What is Traumatic Incident Reduction? (www.tir.org)

“TIR is a rapid (compared to traditional therapy) method of effectively reducing traumatic stress from emotionally and/or physically painful events in the past. It involves re-experiencing past traumas in a completely safe environment, free of distractions, judgments, or interpretations.”

When something happens that is physically or emotionally painful, one has the option of either confronting it fully and feeling the pain, or trying in some way to block one’s awareness of it. In the first case, the action of experiencing (perceiving and understanding) what has occurred is allowed to go to completion and the incident becomes a past incident. However,
in the second case, the action of experiencing that incident is blocked. That is, one represses the incident, and the incident (together with the intention not to experience it and any other intentions and activities present in the incident), continues to exist as ongoing unfinished business. Such traumatic incidents may continue to exert negative effects. We say such incidents carry charge defined as “repressed, unfulfilled intention”.

This blocking activity is a self-protective impulse. It “works” to a certain extent, but it can cause us to have attention and awareness tied up in incidents from the past. This has a dulling effect on our ability to perceive, to respond intelligently in the present, and to enjoy our current environment.

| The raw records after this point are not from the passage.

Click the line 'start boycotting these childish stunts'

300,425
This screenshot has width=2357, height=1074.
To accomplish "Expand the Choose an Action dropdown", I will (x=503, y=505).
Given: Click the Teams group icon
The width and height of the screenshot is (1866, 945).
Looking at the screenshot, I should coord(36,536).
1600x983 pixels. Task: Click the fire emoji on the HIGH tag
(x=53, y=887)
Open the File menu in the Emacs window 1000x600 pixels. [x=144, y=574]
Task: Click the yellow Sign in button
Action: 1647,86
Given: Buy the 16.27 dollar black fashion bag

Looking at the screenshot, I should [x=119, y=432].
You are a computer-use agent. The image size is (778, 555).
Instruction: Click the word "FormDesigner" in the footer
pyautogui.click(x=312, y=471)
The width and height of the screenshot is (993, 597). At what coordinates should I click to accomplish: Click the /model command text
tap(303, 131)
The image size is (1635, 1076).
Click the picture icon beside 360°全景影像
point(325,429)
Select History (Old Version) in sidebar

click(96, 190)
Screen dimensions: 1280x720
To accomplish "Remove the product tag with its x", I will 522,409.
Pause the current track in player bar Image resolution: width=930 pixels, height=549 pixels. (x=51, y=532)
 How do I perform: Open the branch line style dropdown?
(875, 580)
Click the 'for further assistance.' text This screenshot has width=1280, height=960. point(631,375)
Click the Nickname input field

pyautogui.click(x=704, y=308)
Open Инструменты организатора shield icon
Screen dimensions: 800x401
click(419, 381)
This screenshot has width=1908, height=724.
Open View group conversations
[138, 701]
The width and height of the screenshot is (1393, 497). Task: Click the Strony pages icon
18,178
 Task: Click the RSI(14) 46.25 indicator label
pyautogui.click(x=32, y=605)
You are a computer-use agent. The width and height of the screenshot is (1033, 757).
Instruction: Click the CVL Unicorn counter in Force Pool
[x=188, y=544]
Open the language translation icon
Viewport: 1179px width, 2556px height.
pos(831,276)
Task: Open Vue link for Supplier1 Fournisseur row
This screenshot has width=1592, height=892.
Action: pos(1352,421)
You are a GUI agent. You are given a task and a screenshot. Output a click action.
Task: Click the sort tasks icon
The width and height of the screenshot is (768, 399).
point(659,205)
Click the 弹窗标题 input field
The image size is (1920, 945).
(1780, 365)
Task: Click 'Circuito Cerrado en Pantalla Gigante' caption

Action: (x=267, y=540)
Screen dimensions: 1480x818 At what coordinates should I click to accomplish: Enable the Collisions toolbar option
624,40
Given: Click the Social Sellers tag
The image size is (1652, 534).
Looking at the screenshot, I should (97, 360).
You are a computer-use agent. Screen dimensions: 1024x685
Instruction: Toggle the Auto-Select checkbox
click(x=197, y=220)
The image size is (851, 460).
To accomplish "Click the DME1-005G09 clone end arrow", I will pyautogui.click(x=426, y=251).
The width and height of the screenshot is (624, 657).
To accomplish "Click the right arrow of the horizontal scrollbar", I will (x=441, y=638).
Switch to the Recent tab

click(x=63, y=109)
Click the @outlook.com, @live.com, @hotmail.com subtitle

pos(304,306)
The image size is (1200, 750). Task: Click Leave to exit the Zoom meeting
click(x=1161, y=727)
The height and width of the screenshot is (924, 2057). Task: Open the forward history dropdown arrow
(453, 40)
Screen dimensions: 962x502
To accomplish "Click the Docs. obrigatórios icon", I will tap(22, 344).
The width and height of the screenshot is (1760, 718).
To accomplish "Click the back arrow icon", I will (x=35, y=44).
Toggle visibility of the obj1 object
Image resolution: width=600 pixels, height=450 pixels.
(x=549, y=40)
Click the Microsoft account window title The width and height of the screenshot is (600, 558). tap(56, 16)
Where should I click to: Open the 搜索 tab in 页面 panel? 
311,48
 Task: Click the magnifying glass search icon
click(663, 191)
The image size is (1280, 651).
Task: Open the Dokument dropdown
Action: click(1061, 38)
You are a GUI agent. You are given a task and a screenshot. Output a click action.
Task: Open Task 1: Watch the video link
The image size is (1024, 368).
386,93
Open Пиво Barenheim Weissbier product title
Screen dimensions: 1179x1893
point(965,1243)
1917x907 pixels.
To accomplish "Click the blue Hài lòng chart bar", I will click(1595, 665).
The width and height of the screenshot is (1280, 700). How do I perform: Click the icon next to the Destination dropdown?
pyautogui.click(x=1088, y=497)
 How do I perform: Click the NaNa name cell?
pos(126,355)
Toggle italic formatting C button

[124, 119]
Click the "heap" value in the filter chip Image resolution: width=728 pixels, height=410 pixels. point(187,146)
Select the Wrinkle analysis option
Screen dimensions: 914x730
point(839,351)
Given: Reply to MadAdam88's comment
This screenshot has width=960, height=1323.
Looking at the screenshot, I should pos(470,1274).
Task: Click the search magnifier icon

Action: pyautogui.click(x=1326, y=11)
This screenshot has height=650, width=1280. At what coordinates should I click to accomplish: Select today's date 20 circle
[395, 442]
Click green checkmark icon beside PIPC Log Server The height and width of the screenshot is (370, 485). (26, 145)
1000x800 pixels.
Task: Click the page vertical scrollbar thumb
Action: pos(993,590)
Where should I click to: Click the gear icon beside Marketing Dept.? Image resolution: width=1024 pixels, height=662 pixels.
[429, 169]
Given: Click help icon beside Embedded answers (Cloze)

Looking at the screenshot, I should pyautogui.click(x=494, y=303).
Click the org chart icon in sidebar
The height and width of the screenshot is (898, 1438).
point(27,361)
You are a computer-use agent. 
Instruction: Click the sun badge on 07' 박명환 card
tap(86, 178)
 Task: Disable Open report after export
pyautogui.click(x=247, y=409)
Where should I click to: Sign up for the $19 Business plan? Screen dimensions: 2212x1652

Unexamined, unresolved past events tie up our energy and intention. Traumatic Incident Reduction provides a safe space and the means to fully examine that which had been blocked. A past incident loses its ability to hurt us at the point where we have looked it through and through. In the process, we release our resistance and the painful emotion and negative thought patterns contained in that past trauma.

At the point where the incident has been fully viewed, we feel our attention become un-stuck from it and often have some realization. This is called an end point.

The idea that present difficulties may be caused by past traumatic incidents is not a new one, but the recognition of Post-Traumatic Stress Disorder (PTSD) as a major difficulty for many returning Vietnam vets, gave it a higher profile. Once the phenomenon was clearly recognized, PTSD was easily identifiable among other populations, such as rape survivors and victims of natural disasters. People with PTSD are severely incapacitated by ongoing, uncontrolled remembrances of their traumas. In effect, they are continually reliving these
incidents. Although survivors of all kinds of traumas with PTSD and flashbacks offer perhaps the most dramatic example of living in the past, the phenomenon is quite common to people in general. In normal life, most people can be triggered into momentary or prolonged reliving of past traumas of varying degrees of severity, with attendant negative feelings and behavior. TIR is a technique designed to examine the cognitive, emotional, perceptual, or other content of past incidents, to reduce or eliminate emotional charge contained in them, and thus to relieve the person of their negative consequences, whether or not a diagnosis of PTSD applies to this person.


 

In the great majority of cases, TIR correctly applied results in the complete and permanent elimination of PTSD symptomatology. It also provides valuable insights, which the viewer (or client) arrives at quite spontaneously, without any prompting from the facilitator (practitioner) and hence can “own” entirely as his/her own. By providing a means for completely confronting a painful incident, TIR can and does deliver relief from the negative effects, enabling the person to move on. The resolution of past traumatic incidents can bring about a greatly improved quality of life. Because of this, Traumatic Incident Reduction is often included in a Life Stress Reduction Program.